**Set exercise**
Copy out the stretch of records from the line containing "Task: Click the Report a map error link" through the line containing "Action: pyautogui.click(x=1419, y=607)", keeping both of those lines and reproducing each line unchanged.

**Data in this exercise**

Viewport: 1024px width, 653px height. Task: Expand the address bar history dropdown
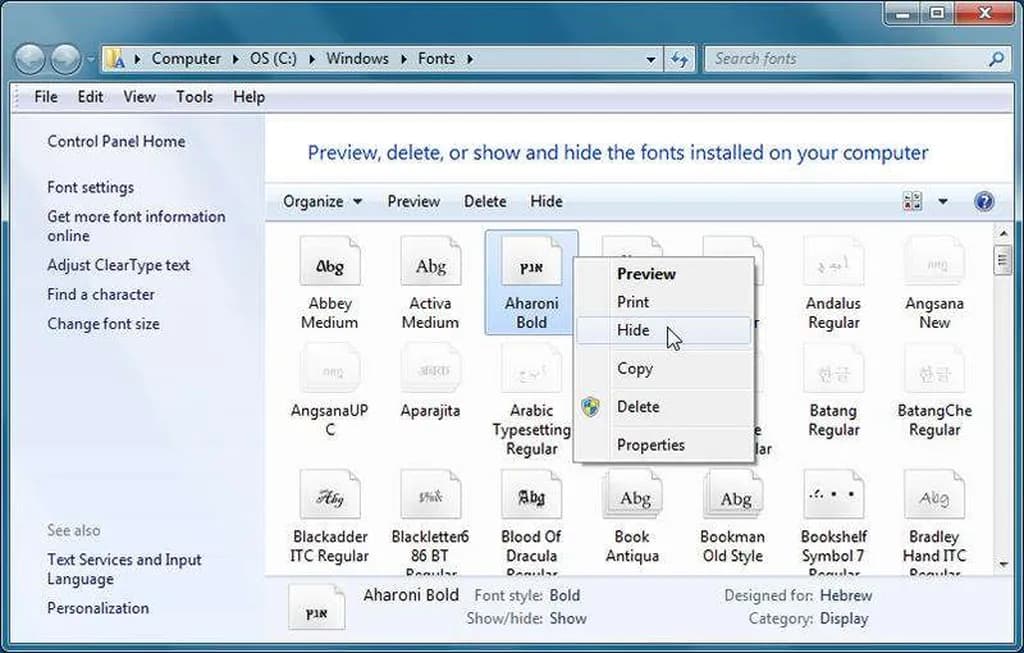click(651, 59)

---

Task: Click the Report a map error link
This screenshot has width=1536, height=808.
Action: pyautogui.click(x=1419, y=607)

**Solution for this task**
Task: Click the Report a map error link
This screenshot has width=1536, height=808.
Action: pyautogui.click(x=1419, y=607)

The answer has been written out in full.